You may want to test your code on additional local cases. To do so, you can create your own tests by modifying the local test data in the get_graph_search_problems function located in src/pdm4ar/exercises_def/ex02/data.py. You can either define a custom graph or grid manually, or use the random_geometric_graph or generate_random_grid functions with a fixed seed to ensure reproducibility.

# test graph 1
easy01_id = "easy01"
easy01: AdjacencyList = {1: {2, 3}, 2: {3, 4}, 3: {4}, 4: {3}, 5: {6}, 6: {3}}
easy01_queries = {(1, 4), (2, 6), (6, 1), (6, 6), (5, 4)}
graphsearch_prob.append(GraphSearchProblem(graph=easy01, queries=easy01_queries, graph_id=easy01_id))

# test graph 2
size_g2 = 10
graph02_id = "graph02"
graph02_nx = random_geometric_graph(size_g2, 0.5, seed=9)
graph02: AdjacencyList = networkx_2_adjacencylist(graph02_nx)
graph02_queries = queries_from_adjacency(graph02, 3, n_seed)
graphsearch_prob.append(GraphSearchProblem(graph=graph02, queries=graph02_queries, graph_id=graph02_id))

# test grid 1
grid_id = "grid01"
grid01: Grid = [[1, 1, 0, 0], [0, 1, 0, 0], [0, 0, 0, 1], [0, 1, 0, 0]]
grid01_queries = {(5, 16), (4, 5), (10, 3)}
graphsearch_prob.append(GridSearchProblem(graph=None, grid=grid01, queries=grid01_queries, graph_id=grid_id))

# test grid 2
grid_id = "grid02"
grid02: Grid = generate_random_grid(20, 0.25, seed=3)
grid02_queries = generate_queries_grid(grid02, 3, seed=n_seed)
graphsearch_prob.append(GridSearchProblem(graph=None, grid=grid02, queries=grid02_queries, graph_id=grid_id))

If you add or remove local test cases, don’t forget to update the ex2_get_expected_results function accordingly. Specifically, if you’re adding a custom test for debugging purposes, it’s recommended to insert an empty list as a placeholder for its expected results. For example, if you add a new test case with one query at the end, you should append an empty list to the returned structure.

# custom test dfs
expected_results[12] = [([], [])]
# custom test bfs
expected_results[13] = [([], [])]
# custom test id
expected_results[14] = [([], [])]

final evaluation

The final evaluation will combine 3 metrics lexicographically <number of solved test cases, accuracy, time>:

• Accuracy: The problem has been formulated to allow for 1 unique solution to both Path and OpenedNodes. A Path/OpenedNodes to be considered correct has to fully match the correct solution.
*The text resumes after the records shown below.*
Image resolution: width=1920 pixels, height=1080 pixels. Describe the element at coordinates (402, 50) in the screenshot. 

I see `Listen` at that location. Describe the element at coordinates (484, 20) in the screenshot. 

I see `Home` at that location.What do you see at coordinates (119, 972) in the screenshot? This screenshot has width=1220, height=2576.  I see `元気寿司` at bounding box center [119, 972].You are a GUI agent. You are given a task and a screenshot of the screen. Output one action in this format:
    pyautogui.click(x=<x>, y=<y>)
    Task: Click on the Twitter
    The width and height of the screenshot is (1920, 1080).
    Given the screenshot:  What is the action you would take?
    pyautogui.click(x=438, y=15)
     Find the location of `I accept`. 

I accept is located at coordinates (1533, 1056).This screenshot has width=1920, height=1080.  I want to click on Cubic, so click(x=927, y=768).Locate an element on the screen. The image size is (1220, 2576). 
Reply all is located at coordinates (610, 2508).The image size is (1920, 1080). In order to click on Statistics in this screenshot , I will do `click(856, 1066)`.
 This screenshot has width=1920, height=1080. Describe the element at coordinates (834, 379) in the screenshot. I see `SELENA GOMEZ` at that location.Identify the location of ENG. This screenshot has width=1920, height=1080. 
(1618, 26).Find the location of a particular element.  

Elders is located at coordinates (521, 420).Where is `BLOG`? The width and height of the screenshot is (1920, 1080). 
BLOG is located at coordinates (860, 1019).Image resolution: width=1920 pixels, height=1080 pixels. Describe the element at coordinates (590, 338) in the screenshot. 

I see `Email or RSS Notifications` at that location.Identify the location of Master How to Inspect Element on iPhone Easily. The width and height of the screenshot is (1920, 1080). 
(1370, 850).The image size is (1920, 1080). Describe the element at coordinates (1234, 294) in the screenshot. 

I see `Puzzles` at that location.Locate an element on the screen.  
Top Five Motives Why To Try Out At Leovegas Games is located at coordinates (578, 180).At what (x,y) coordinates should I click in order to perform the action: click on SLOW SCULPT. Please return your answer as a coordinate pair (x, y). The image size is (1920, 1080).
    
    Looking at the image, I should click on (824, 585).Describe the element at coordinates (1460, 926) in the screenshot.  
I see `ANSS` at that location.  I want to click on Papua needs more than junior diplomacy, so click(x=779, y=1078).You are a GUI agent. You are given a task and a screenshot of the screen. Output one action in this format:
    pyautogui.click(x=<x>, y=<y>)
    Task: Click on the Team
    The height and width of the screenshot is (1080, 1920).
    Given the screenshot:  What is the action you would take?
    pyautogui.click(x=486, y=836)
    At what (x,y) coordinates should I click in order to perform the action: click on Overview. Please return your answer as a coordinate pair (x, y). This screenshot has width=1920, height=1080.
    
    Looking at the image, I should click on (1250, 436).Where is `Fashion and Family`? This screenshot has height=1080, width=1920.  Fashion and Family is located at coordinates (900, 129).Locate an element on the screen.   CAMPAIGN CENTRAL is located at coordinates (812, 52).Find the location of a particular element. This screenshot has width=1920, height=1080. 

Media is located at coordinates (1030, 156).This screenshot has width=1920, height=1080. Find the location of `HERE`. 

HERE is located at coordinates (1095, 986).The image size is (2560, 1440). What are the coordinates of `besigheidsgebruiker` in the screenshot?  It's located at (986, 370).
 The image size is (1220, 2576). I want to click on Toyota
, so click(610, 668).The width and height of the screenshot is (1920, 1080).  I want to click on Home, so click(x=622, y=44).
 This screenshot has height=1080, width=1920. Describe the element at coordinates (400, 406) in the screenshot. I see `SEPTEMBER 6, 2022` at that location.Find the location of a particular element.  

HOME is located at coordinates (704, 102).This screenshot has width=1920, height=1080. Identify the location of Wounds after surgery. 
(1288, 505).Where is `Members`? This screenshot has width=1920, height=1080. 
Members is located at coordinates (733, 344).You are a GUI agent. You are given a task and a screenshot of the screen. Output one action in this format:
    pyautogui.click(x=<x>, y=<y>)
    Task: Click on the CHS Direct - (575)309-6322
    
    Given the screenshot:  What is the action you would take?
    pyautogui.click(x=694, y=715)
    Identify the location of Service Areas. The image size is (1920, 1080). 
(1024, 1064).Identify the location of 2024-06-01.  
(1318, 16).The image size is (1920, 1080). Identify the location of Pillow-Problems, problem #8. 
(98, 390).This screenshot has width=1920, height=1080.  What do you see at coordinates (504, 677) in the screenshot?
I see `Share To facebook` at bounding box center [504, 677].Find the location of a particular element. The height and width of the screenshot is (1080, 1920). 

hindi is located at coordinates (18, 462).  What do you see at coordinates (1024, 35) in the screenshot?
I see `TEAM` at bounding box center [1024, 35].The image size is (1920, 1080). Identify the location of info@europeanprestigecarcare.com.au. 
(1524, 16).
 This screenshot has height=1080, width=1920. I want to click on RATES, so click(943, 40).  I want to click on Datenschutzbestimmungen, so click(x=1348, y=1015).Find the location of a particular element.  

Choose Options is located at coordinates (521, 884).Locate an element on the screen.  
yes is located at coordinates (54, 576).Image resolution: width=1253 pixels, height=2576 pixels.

Averaging over the test cases we compute an accuracy metric as (# of correct paths)/(# of paths).Thus, accuracy will be in the interval [0, 1].
• Solve time: As your algorithms will be tested on graphs of increasing size, the efficiency of your code will be measured in terms of process time required.

For reference, the TA’s solution achieves the following average solving times on the private test cases:

DepthFirst: 0.000485 s
BreadthFirst: 0.000239 s
IterativeDeepening: 0.000867 s

Use these numbers as a guideline to understand the order of magnitude of expected performance for a descently optimized solution.

Keep in mind:

• These times are for reference only, your implementation does not need to match them exactly.
• Small variations in solving time between runs of the same algorithm may be observed.

Update & Run

Please refer to Hello World for instructions.

Food for thought

• Which of the graph search algorithms you implemented are better suited for different topologies of graphs?
• Does the presence of cycles in the graph affects any of the algorithms? If yes, why? Which modifications would you do to improve?
• Are the paths that you found the shortest path?
• When running Depth-First Search (DFS) with a depth limit k, does the algorithm always explore all nodes at depth k?